— BRANO —
********************

Vietate le bandiere rosse: censura al cimitero di Gramsci

Un recente episodio estremamente grave è avvenuto recentemente al cimitero acattolico di Roma, dove, durante la consueta commemorazione di Antonio Gramsci, è stato vietato l’ingresso delle bandiere rosse di Rifondazione comunista. Un provvedimento che, al di là dell’apparente intento di tutela della neutralità del luogo, solleva interrogativi rilevanti sul rapporto tra memoria storica e libertà di espressione politica.

Ogni 27 aprile, il cimitero acattolico di Roma diventa luogo di pellegrinaggio civile per chi vuole rendere omaggio ad Antonio Gramsci, uno dei principali pensatori del Novecento, fondatore del Partito Comunista d’Italia, simbolo dell’antifascismo e uno dei massimo pensatori marxisti riconosciuto a livello globale.

Durante la commemorazione del 2025, però, la direzione del cimitero ha vietato l’ingresso delle bandiere rosse, solitamente portate dalle organizzazioni politiche che si recano al cimitero per rendere omaggio all’intellettuale sardo. Il motivo ufficiale: mantenere “la neutralità del luogo” e preservarne la natura “non politicizzata”.

Le bandiere rosse: simbolo storico o gesto politico?

Il divieto ha immediatamente suscitato reazioni, in particolare da parte della Gramsci Society, Futura umanità e di numerosi studiosi, attivisti e cittadini. Le bandiere rosse, da sempre presenti in queste commemorazioni, non sono semplici ornamenti o provocazioni: rappresentano un simbolo storico fortemente legato all’identità politica di Gramsci e al contesto in cui ha vissuto, lottato e scritto.

Proibire tali simboli significa, secondo molti, alterare il significato stesso della commemorazione, tentando di depoliticizzare una figura profondamente politica.

********************

Voci archiviate:

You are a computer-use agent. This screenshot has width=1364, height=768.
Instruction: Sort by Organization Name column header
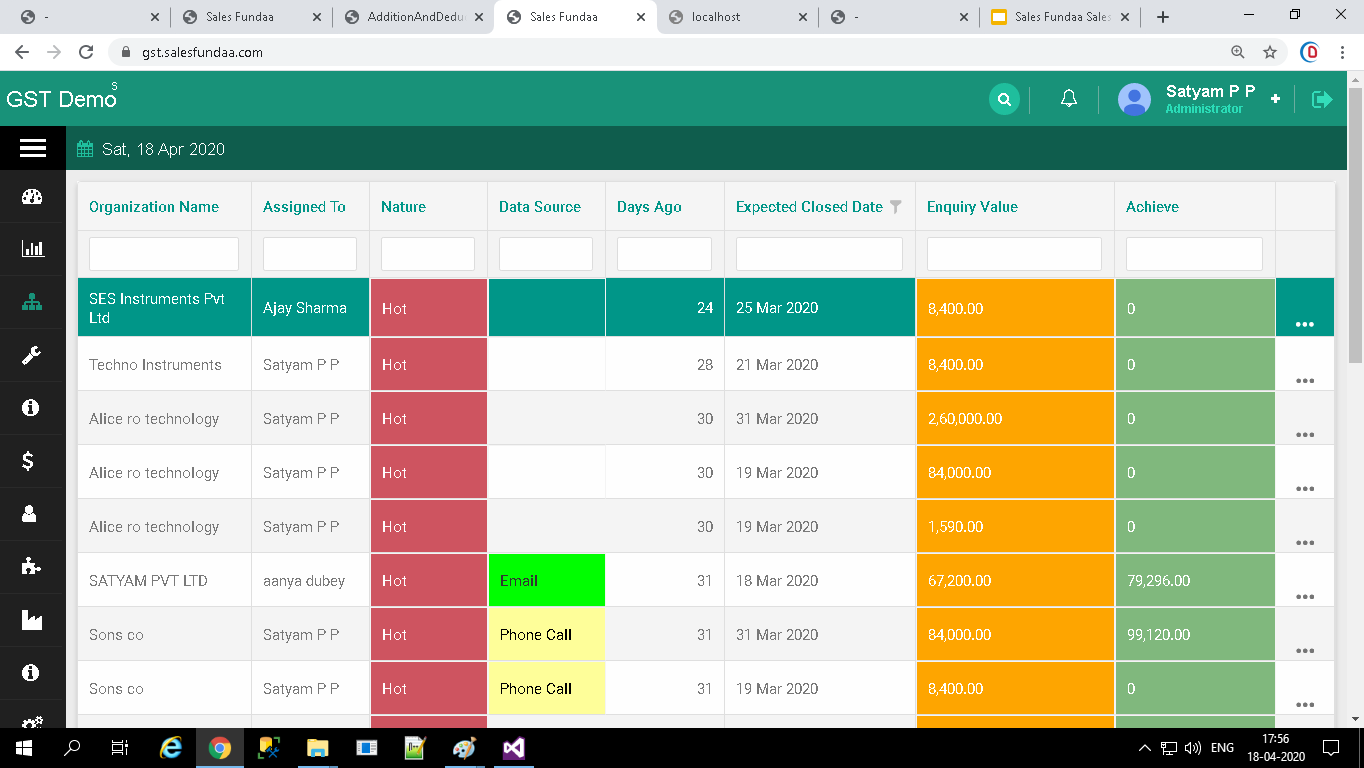[154, 207]
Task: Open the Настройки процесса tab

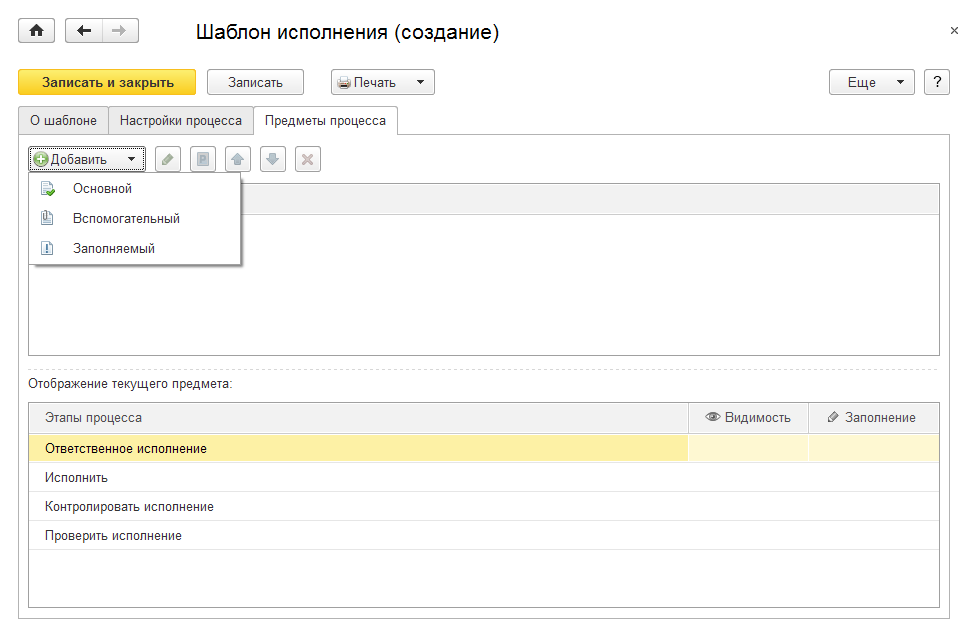Action: pos(181,120)
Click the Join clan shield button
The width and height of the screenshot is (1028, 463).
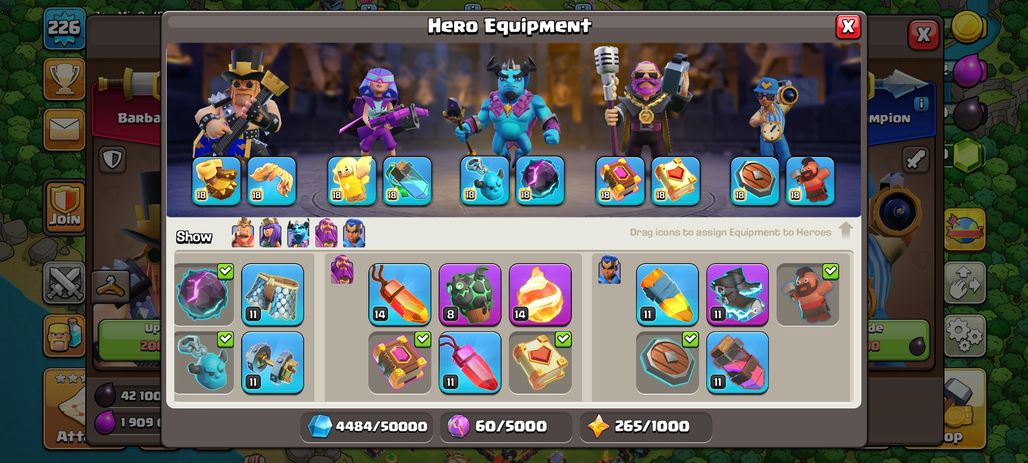click(x=64, y=207)
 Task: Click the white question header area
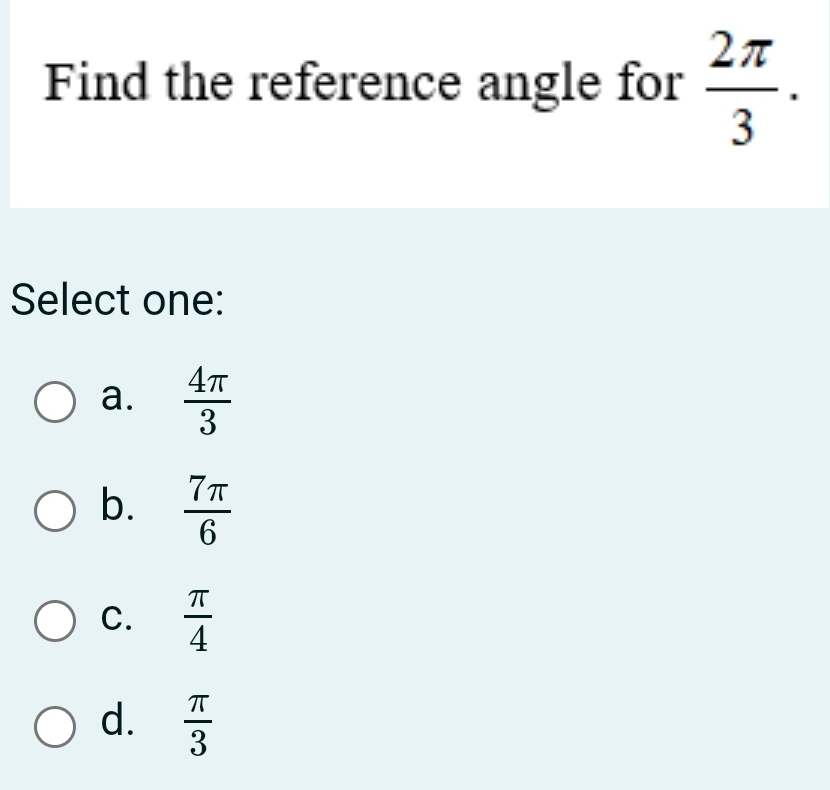coord(415,100)
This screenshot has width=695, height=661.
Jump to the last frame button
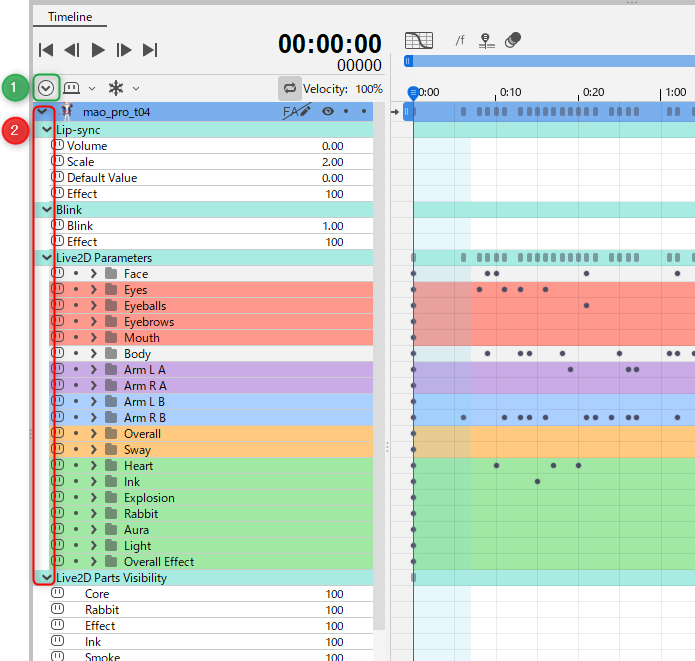click(150, 49)
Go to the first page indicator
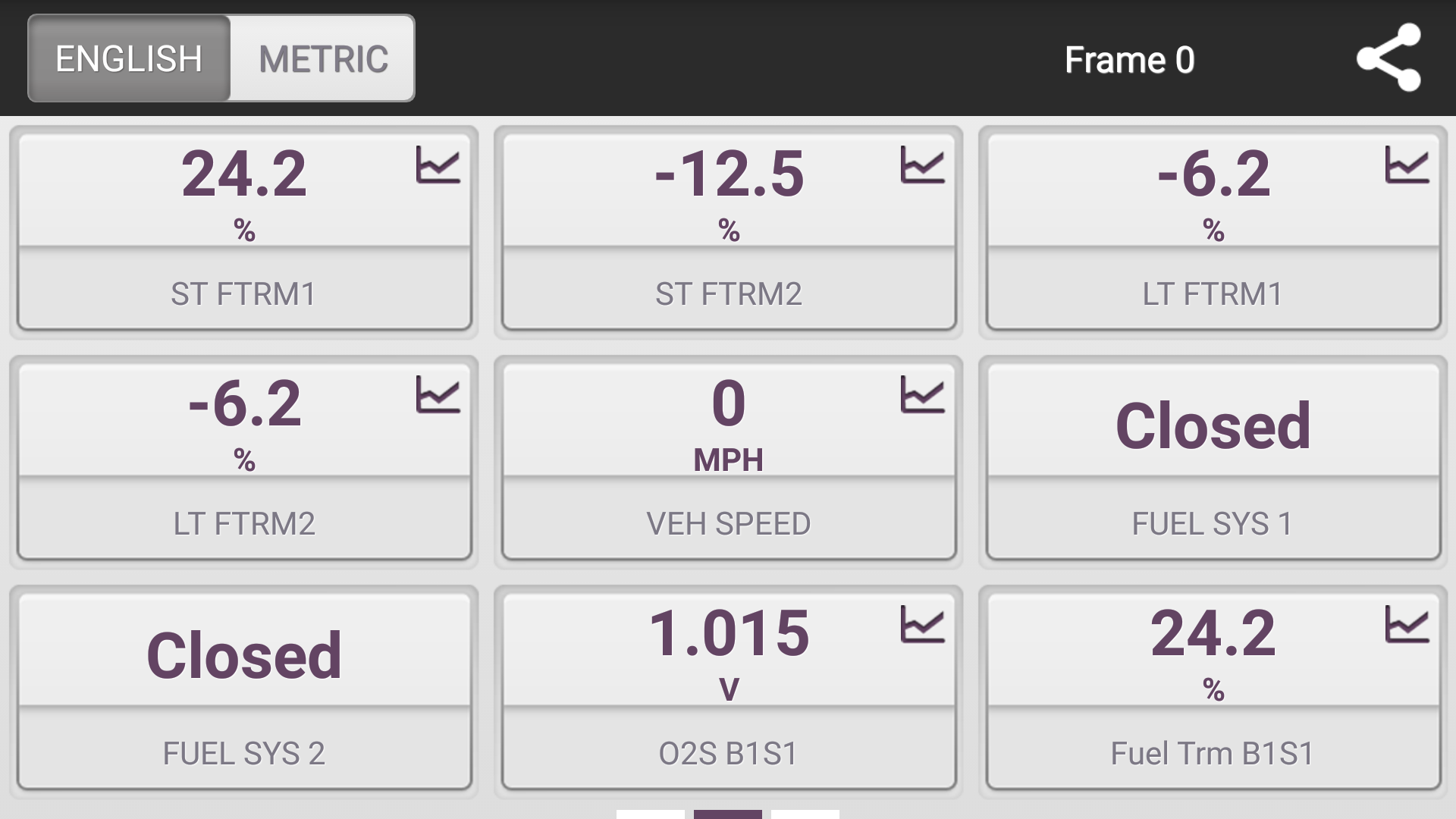 (651, 814)
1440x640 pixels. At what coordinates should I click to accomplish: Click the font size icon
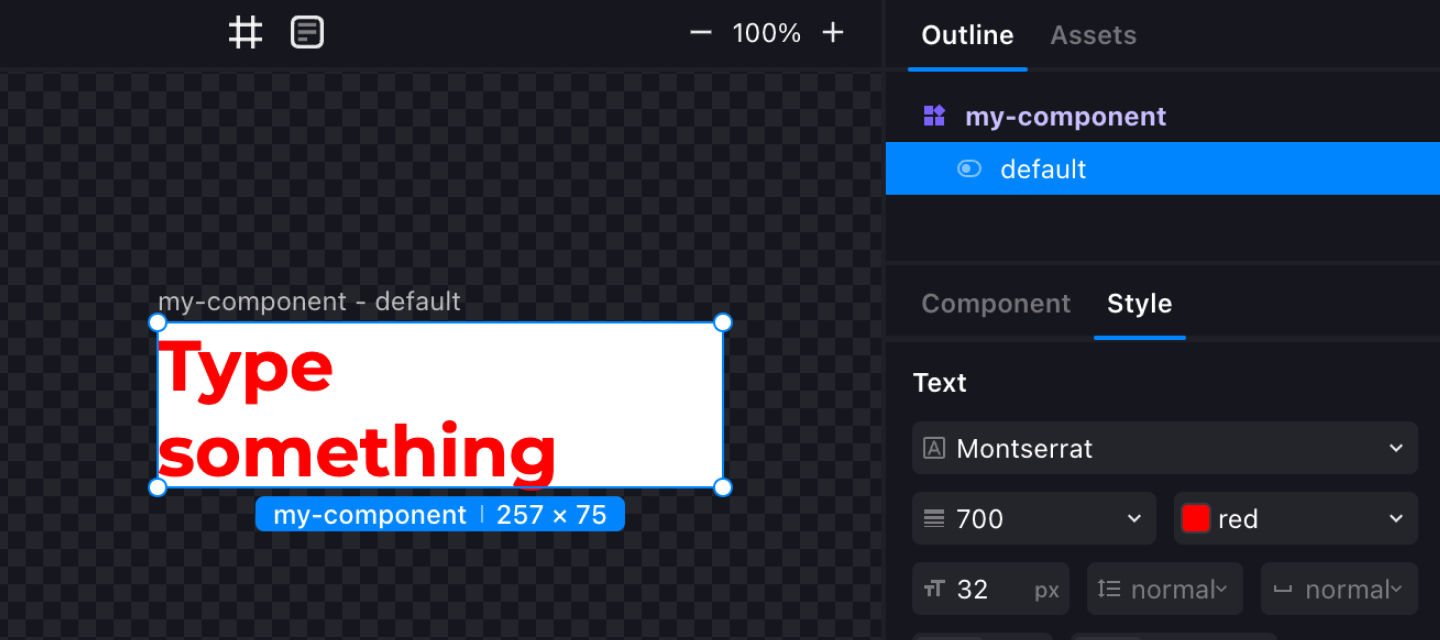[x=934, y=589]
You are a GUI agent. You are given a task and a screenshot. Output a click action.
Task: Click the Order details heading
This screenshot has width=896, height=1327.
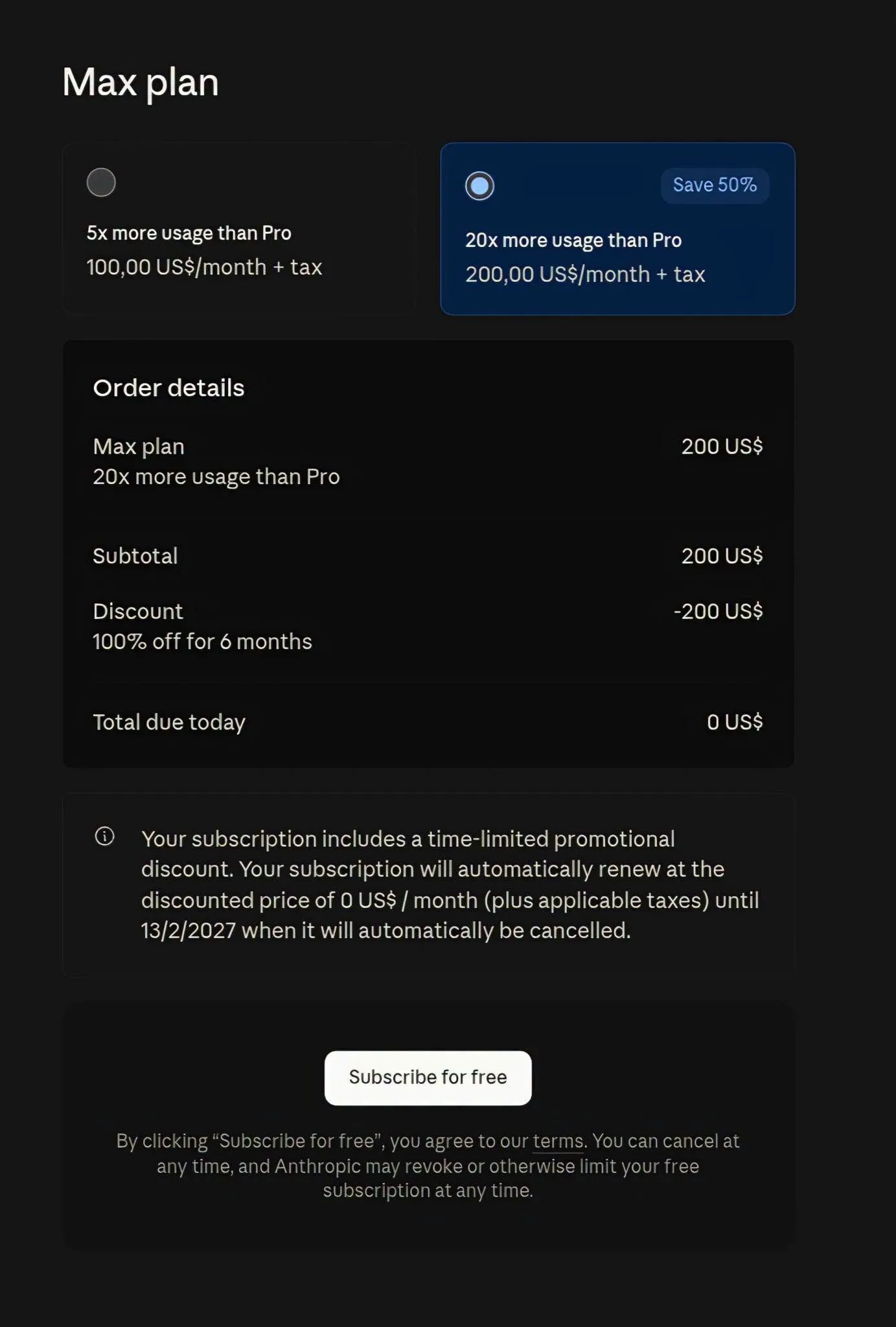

********************

— AZIONI DA SVOLGERE —
• a. Riscrivi la parte del brano su Gramsci cominciando da "Vietate le bandiere" e terminando con "a livello globale.", sostituendo "cimitero acattolico" con "cimitero non cattolico".
• b. Nel brano su Gramsci, quale motivo ufficiale ha addotto la direzione del cimitero per vietare le bandiere rosse?

— RISPOSTE AI COMPITI —
• a.
Vietate le bandiere rosse: censura al cimitero di Gramsci

Un recente episodio estremamente grave è avvenuto recentemente al cimitero non cattolico di Roma, dove, durante la consueta commemorazione di Antonio Gramsci, è stato vietato l’ingresso delle bandiere rosse di Rifondazione comunista. Un provvedimento che, al di là dell’apparente intento di tutela della neutralità del luogo, solleva interrogativi rilevanti sul rapporto tra memoria storica e libertà di espressione politica.

Ogni 27 aprile, il cimitero non cattolico di Roma diventa luogo di pellegrinaggio civile per chi vuole rendere omaggio ad Antonio Gramsci, uno dei principali pensatori del Novecento, fondatore del Partito Comunista d’Italia, simbolo dell’antifascismo e uno dei massimo pensatori marxisti riconosciuto a livello globale.

• b. Mantenere la neutralità del luogo e preservarne la natura non politicizzata.